Abstract

Purpose. Vascular endothelial dysfunction is a major risk factor after renal transplantation. We assessed endothelial function in the plasma of a subset of renal transplant patients enrolled in the Novartis US92 trial using a comprehensive combined targeted and non-targeted metabolomics strategy to assess changes in metabolite patterns. Methods. Plasma was collected longitudinally (baseline, 1, 2, 4 and 6 months) from 116 patients. In addition to ADMA, SDMA, arginine, homcysteine, methionine, cysteine, glutathione, 8-isoprostanes, amino acid profiles, fatty acid profiles and a plasma metabolomics panel (HPLC-MS/MS and GC-MS), plasma concentrations of endothelial dysfunction markers (S-adenosylmethionine (SAM) and S-adenosylhomocysteine (SAH) (n=457) and sixteen bioactive lipid mediators (hydroxyoctadecadienoic acid/ hydroxyeicosatetraenoic acid/hydroxyeicosapentaenoic acid (HODE/HETE/HEPE) n=470) were analyzed using HPLC-MS/MS. Results.

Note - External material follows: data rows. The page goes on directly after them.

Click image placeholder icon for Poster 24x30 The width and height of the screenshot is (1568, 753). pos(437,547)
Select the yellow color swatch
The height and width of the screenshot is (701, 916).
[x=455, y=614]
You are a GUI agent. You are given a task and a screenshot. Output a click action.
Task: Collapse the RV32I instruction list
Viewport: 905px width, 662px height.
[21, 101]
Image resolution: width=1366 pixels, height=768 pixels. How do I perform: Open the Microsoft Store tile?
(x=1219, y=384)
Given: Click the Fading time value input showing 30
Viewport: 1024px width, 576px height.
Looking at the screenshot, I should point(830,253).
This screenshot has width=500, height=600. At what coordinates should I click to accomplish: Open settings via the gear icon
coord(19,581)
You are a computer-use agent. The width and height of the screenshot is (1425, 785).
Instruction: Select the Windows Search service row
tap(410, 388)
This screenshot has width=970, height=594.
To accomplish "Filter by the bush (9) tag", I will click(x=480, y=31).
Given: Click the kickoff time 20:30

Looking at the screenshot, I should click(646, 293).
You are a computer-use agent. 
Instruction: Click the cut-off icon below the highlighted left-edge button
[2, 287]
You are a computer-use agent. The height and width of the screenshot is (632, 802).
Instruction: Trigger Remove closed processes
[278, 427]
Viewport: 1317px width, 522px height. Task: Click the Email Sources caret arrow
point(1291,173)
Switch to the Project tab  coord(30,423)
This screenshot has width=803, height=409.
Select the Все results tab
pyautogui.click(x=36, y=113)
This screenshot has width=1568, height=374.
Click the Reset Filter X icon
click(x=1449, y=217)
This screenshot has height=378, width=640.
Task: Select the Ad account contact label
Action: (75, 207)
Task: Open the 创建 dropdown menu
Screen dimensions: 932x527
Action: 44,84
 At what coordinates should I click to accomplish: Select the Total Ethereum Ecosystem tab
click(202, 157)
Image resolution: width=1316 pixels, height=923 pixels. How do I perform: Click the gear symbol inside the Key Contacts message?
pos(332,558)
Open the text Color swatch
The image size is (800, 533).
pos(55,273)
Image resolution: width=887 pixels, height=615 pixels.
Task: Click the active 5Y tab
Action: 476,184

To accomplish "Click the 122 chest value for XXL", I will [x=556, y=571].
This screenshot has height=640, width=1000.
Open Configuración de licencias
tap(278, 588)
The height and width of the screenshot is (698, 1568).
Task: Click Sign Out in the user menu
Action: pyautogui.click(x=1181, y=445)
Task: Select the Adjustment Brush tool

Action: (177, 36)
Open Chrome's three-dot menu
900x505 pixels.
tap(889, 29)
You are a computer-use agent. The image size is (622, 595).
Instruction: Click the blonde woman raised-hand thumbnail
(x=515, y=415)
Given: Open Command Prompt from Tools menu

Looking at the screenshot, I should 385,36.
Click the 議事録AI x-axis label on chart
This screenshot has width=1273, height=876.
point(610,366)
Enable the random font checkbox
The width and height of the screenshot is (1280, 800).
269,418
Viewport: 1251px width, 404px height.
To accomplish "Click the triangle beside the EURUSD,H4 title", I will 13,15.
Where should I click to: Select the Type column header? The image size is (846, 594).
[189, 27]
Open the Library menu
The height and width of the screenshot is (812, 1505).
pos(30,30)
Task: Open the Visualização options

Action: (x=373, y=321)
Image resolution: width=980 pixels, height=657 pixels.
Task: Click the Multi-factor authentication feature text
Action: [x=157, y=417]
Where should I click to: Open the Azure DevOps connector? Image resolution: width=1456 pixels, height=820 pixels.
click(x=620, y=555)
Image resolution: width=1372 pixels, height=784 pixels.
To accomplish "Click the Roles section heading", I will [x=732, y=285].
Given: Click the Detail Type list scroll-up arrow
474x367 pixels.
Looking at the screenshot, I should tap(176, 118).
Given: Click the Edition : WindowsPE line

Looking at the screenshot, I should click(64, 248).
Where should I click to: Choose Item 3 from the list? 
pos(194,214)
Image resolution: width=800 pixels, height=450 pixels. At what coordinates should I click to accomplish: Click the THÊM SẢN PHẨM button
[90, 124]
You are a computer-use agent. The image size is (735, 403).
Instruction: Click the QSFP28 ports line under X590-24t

SAM and SAH concentrations decreased (ANOVA p< 0.05) with improvement in GFRs. Comparison of SAM and SAH concentrations during episodes of biopsy proven acute rejection (BPAR) and periods of normal renal function, defined as GFR ≥ 90 mL/min per 1.73m2, showed significant elevations (p< 0.05) of both analytes. Interestingly, SAH was already elevated before BPAR was diagnosed (p < 0.05, Tukey HSD post hoc test), while creatinine in serum and GFRs remained unchanged. Four out of 16 bioactive lipids were changed (12-HETE, 20-HETE, 12-HEPE, and 18-HEPE; ANOVA p< 0.05) when correlated to GFR. Significant increases were observed in 18-HEPE and 12-HETE concentrations not only in samples collected during BPAR episodes (p< 0.05), but 12-HETE was also elevated in samples collected preceding BPAR (p< 0.05, Tukey HSD). Again, these changes were observed before there were any relevant changes in creatinine and GFR. Summary. Although a comprehensive profiling approach including a total of 609 metabolites was used, the data consistently pointed towards the transmethylation pathway (SAM and SAH) and the arachidonic acid bioactive lipid pathway (18-HEPE and 12 HETE) as the most important markers. Conclusions. These markers had already significantly changed prior to GFR and creatinine changes and should further be studied to validate their potential predictive value. DISCLOSURES:Ingle, G.: Employee, Novartis. Patel, D.: Employee, Novartis. Christians, U.: Grant/Research Support, Novartis.